Pixel coordinate grounding data
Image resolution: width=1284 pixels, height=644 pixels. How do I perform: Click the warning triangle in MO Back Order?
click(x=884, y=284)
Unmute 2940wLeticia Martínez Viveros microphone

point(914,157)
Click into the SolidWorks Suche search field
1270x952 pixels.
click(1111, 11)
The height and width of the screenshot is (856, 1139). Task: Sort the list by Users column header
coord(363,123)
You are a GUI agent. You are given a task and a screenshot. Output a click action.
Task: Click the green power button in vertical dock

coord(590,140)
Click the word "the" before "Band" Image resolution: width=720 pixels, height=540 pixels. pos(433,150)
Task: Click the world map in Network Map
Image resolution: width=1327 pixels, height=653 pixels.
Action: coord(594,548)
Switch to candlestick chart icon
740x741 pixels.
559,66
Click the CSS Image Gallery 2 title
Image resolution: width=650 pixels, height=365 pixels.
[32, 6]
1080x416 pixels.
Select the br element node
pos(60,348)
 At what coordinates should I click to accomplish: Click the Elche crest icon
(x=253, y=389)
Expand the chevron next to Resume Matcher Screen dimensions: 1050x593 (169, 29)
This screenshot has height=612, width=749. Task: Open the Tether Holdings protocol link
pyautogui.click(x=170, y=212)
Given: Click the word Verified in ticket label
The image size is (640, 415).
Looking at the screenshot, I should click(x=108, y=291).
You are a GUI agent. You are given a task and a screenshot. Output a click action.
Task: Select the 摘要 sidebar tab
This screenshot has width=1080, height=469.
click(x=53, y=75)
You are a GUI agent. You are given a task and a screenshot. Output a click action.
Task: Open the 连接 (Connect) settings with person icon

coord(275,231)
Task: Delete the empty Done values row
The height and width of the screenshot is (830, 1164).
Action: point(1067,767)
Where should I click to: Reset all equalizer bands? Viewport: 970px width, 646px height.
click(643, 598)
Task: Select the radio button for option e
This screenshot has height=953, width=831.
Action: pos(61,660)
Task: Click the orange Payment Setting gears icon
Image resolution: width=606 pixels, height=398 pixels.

What is needed
In the records above, find the line with "Select the br element node"; write out exactly that line and each one after it, stopping after the line with "Task: Click the orange".

Response
Select the br element node
pos(60,348)
 At what coordinates should I click to accomplish: Click the Elche crest icon
(x=253, y=389)
Expand the chevron next to Resume Matcher Screen dimensions: 1050x593 (169, 29)
This screenshot has height=612, width=749. Task: Open the Tether Holdings protocol link
pyautogui.click(x=170, y=212)
Given: Click the word Verified in ticket label
The image size is (640, 415).
Looking at the screenshot, I should click(x=108, y=291).
You are a GUI agent. You are given a task and a screenshot. Output a click action.
Task: Select the 摘要 sidebar tab
This screenshot has width=1080, height=469.
click(x=53, y=75)
You are a GUI agent. You are given a task and a screenshot. Output a click action.
Task: Open the 连接 (Connect) settings with person icon

coord(275,231)
Task: Delete the empty Done values row
The height and width of the screenshot is (830, 1164).
Action: point(1067,767)
Where should I click to: Reset all equalizer bands? Viewport: 970px width, 646px height.
click(643, 598)
Task: Select the radio button for option e
This screenshot has height=953, width=831.
Action: pos(61,660)
Task: Click the orange Payment Setting gears icon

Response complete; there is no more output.